Um documentário produzido no Tocantins foi indicado, pela primeira vez, ao Prêmio Grande Otelo do Cinema Brasileiro. A obra “Da aldeia à universidade” integra a lista do primeiro turno da edição de 2026 da premiação, considerada a principal do cinema nacional.
A indicação marca um feito inédito para o audiovisual tocantinense, que passa a disputar espaço entre produções de todo o país.
Seleção reúne 56 curtas de todo o Brasil
A lista de indicados reúne 56 curtas-metragens, entre ficção, documentário e animação, disponíveis gratuitamente na plataforma Porta Curtas até o dia 22 de maio.
Durante esse período, membros da Academia Brasileira de Cinema irão definir os finalistas da premiação.

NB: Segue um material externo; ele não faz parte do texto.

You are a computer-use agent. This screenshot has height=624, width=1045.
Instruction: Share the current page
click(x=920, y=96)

As obras selecionadas retornam à plataforma entre os dias 8 e 22 de junho.
Documentário aborda acesso indígena à universidade
O filme “Da aldeia à universidade” é dirigido por Leandro de Alcântara e Túlio de Melo, com assistência de direção do indígena Romário Srowasde Xerente.
A produção acompanha a trajetória de estudantes indígenas que deixam suas aldeias em busca de formação no ensino superior, destacando desafios como adaptação cultural, deslocamento e permanência nas universidades.

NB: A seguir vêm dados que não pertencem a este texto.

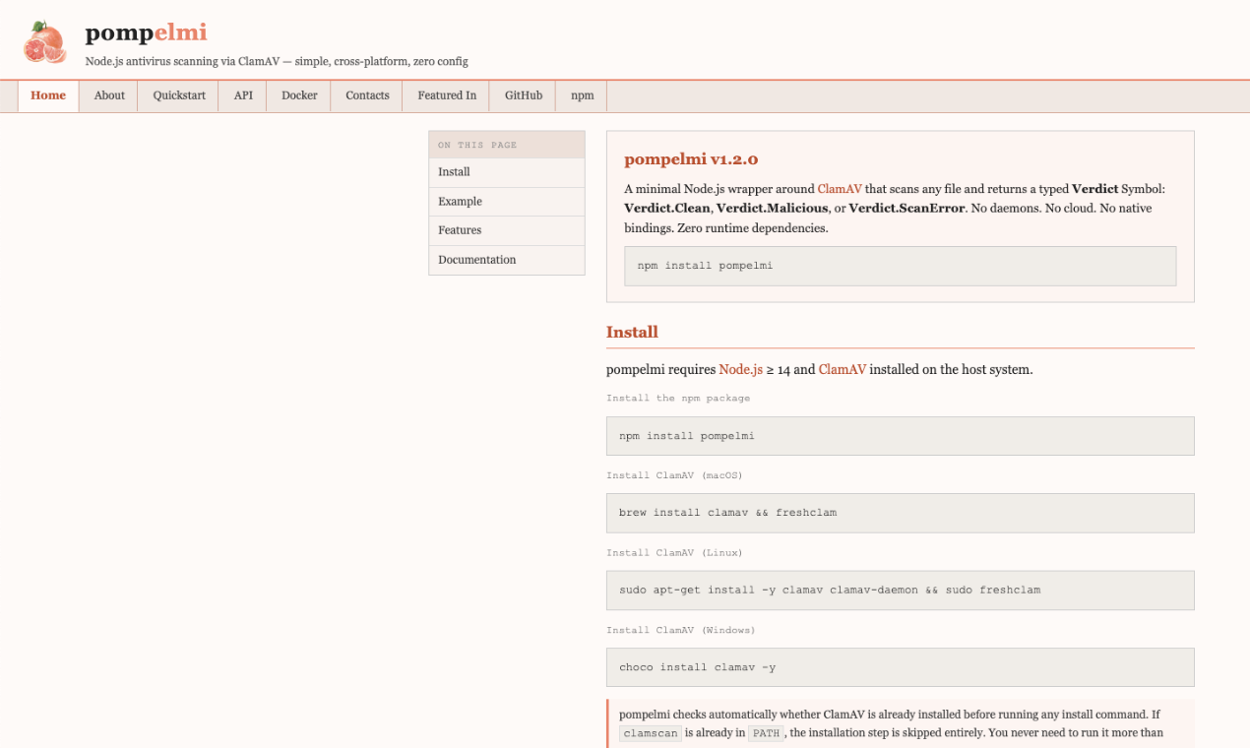Screen dimensions: 1250x748
Task: Click the pompelmi grapefruit logo
Action: pyautogui.click(x=44, y=40)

Desde o lançamento, o documentário acumula 37 seleções oficiais e 14 prêmios em festivais nacionais e internacionais.
Entre os destaques está a participação no Festival de Cinema de Gramado 2025, um dos mais tradicionais do país.
Produção amplia debate sobre inclusão
A obra propõe uma reflexão sobre políticas de acesso à educação e inclusão de povos indígenas no ensino superior, dando visibilidade a experiências ainda pouco representadas no audiovisual brasileiro.
Reconhecimento projeta cinema tocantinense
A indicação ao prêmio nacional reforça a presença do Tocantins no cenário audiovisual brasileiro e amplia a visibilidade de produções regionais.
O reconhecimento também evidencia o crescimento de narrativas que abordam diversidade, pertencimento e protagonismo indígena no cinema contemporâneo.